Система распознавания COVID по голосу в Serverspace
Студент Университета ИТМО создал программу, позволяющую определять зараженного COVID-19 по аудиоданным. Система анализирует аудио, чтобы определить, есть ли у человека признаки заболевания. Точность прогнозирования – 91,7%. В облаке Serverspace будет развернут Telegram-бот, определяющий заболевание по загруженным голосовым данным.
Владимир Шилоносов – студент Санкт-Петербургского Национального Исследовательского Университета ИТМО, обучающийся по направлению Нейротехнологии и программная инженерия. Он работает над проектом системы, способной распознавать COVID по аудиоданным. Для достижения этой цели было применено разнообразие методов классического ML, среди которых выбирался оптимальный. В процессе оценки были использованы методы: k-ближайших соседей, логистическая регрессия, случайный лес и дерево принятия решений.
Все модели были обучены с использованием k-fold cross-validation и различными комбинациями параметров. Это позволило оценить их точность на валидационных данных и выбрать наиболее эффективную модель. В результате дерево принятия решений продемонстрировало самые точные результаты среди всех рассмотренных моделей.

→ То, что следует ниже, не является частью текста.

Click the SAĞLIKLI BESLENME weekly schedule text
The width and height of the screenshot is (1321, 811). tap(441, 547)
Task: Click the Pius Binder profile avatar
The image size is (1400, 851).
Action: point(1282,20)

В результате анализа предоставленных данных, был проведен отбор важных признаков, которые используют различные характеристики звуковых колебаний. Используя собранные данные, модель учится прогнозировать вероятность наличия признаков COVID-19 у человека.

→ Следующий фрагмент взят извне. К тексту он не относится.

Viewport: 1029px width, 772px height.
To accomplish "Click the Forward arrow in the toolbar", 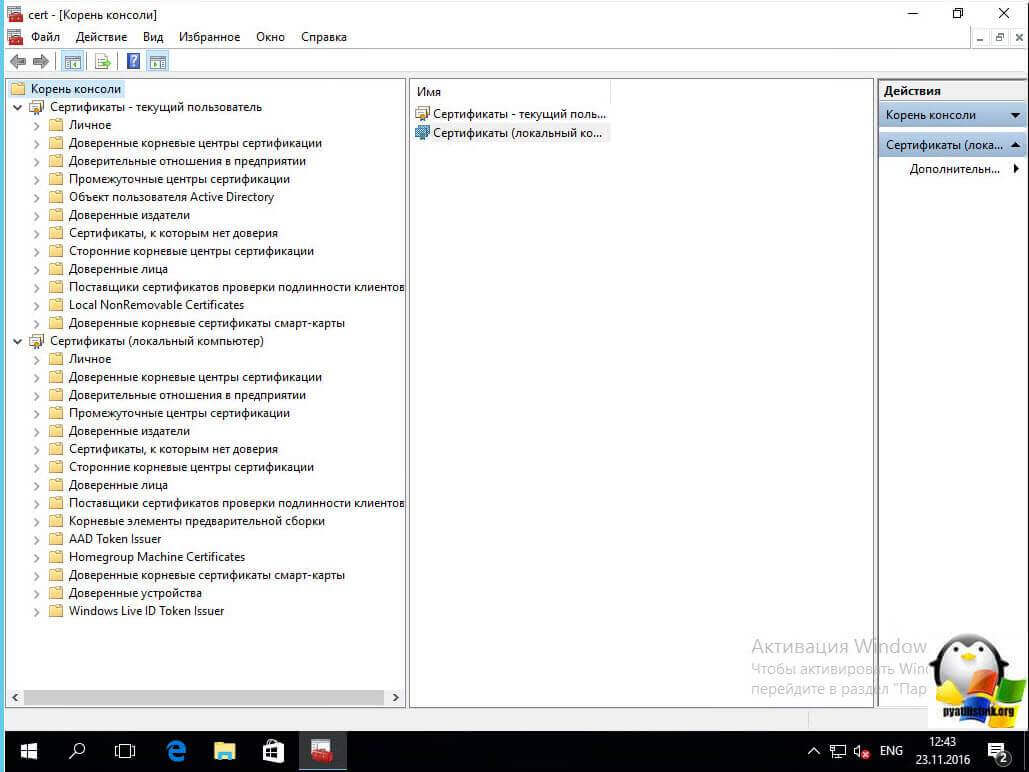I will click(41, 62).
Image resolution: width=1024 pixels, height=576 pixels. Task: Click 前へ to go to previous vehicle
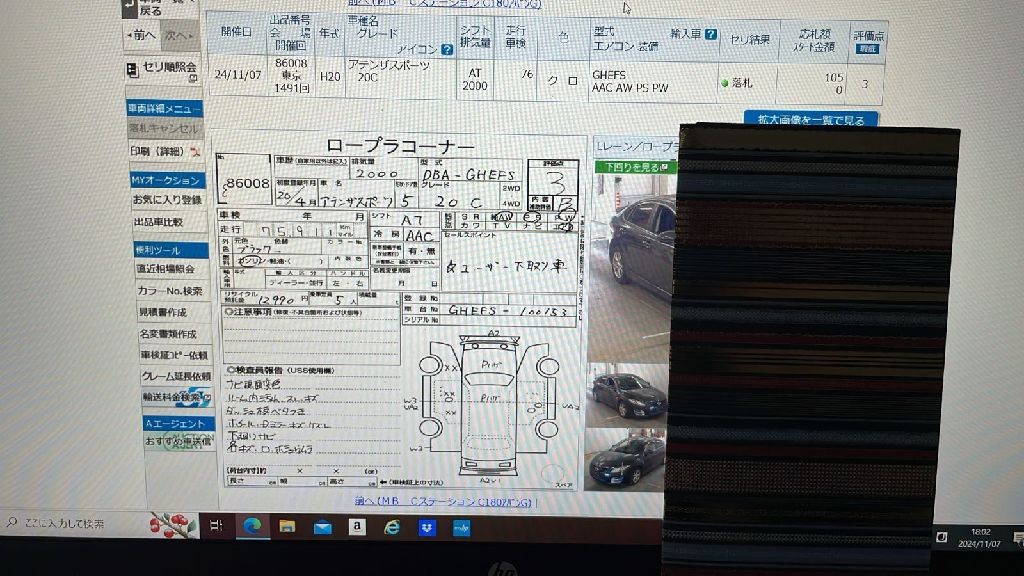click(142, 35)
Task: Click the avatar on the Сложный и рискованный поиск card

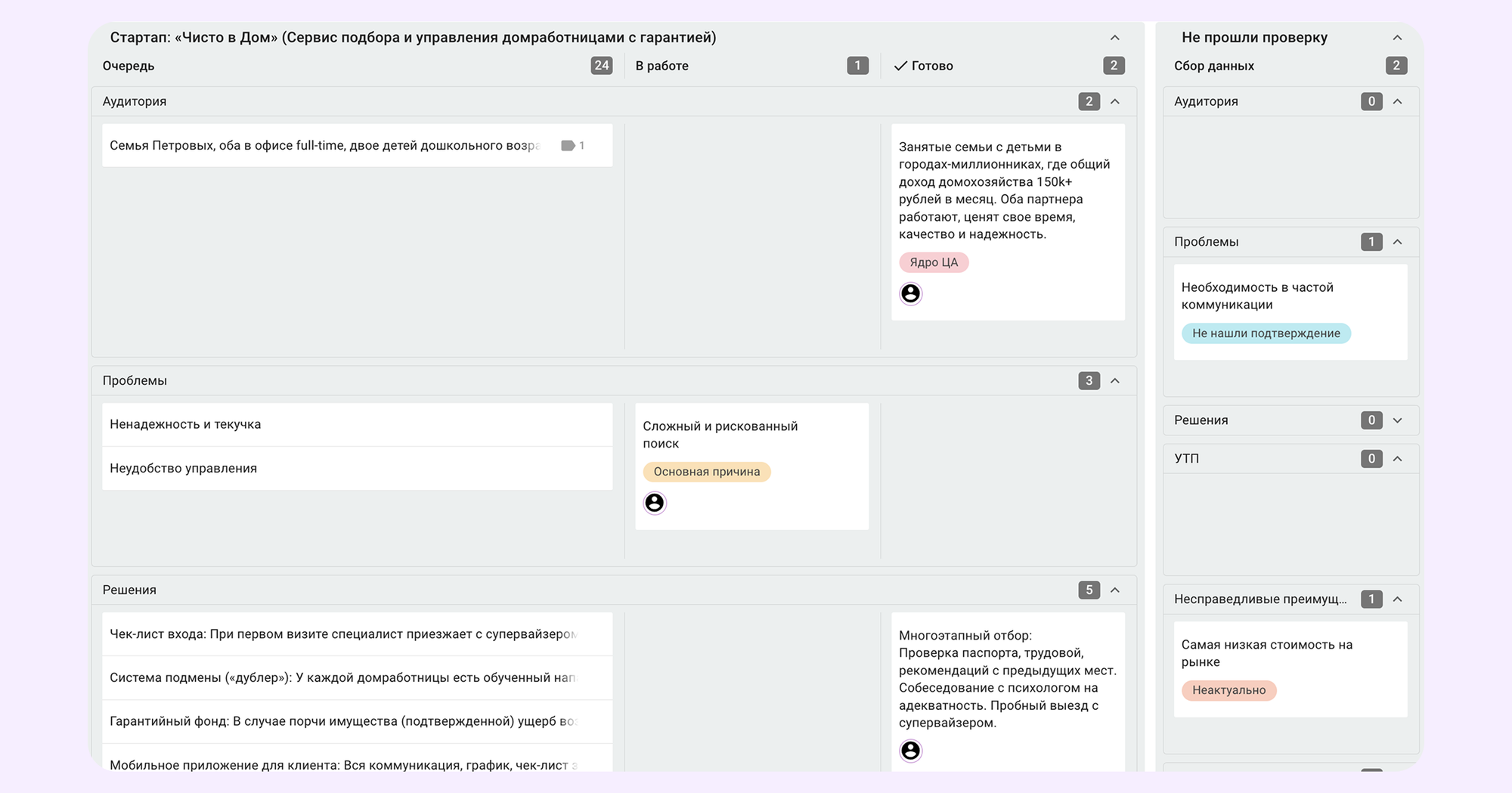Action: [655, 502]
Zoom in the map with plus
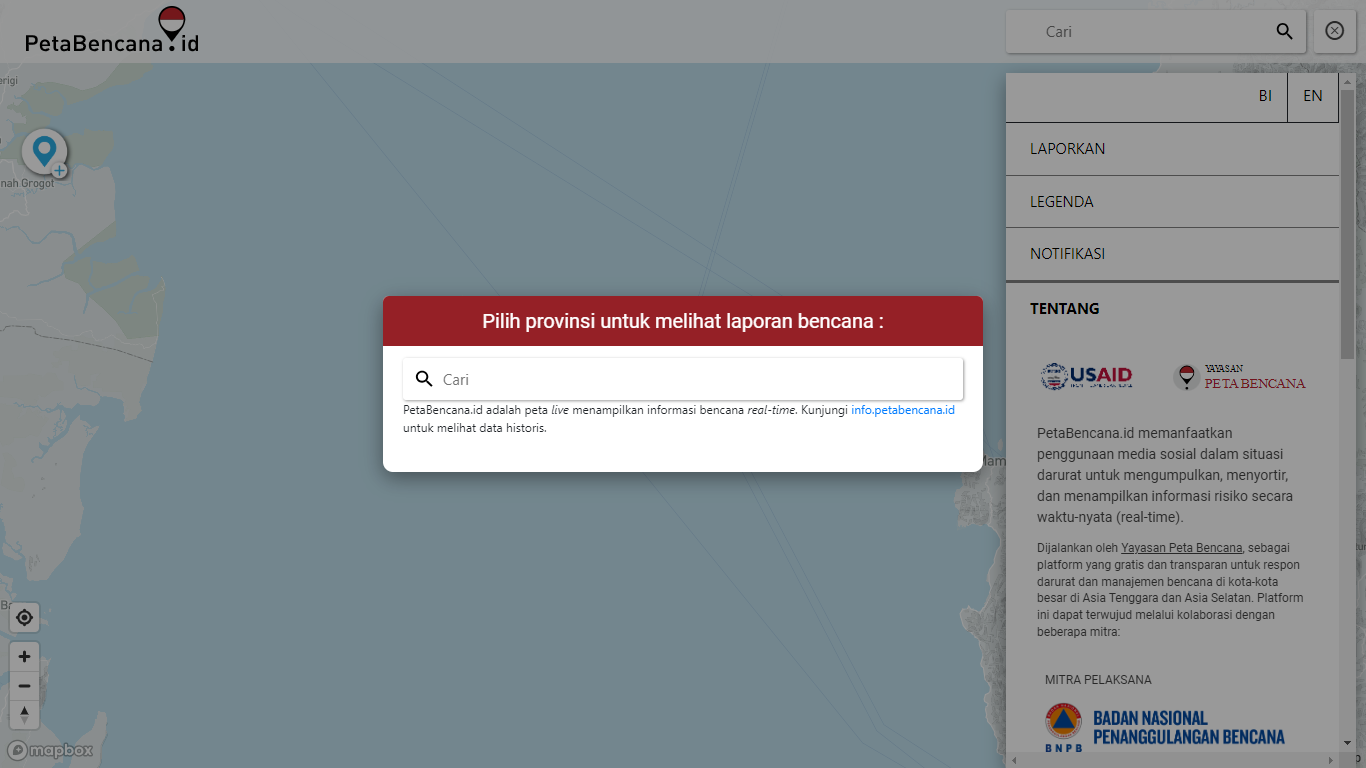 click(24, 657)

Владимир собирается сделать этот проект доступным для широкого круга пользователей и протестировать его на реальных людях. Поэтому он разрабатывает Telegram-бот, который будет размещен в Serverspace. С помощью бота можно будет делать аудиозаписи и отправлять их для распознавания признаков и предсказания наличия заболевания. Результаты будут выдаваться в числовом формате: 0 – здоровый человек, нет признаков COVID, 1 – есть признаки COVID. Реализация подобного проекта открывает возможности для людей быстро получать информацию о своем здоровье и предпринимать необходимые меры по защите.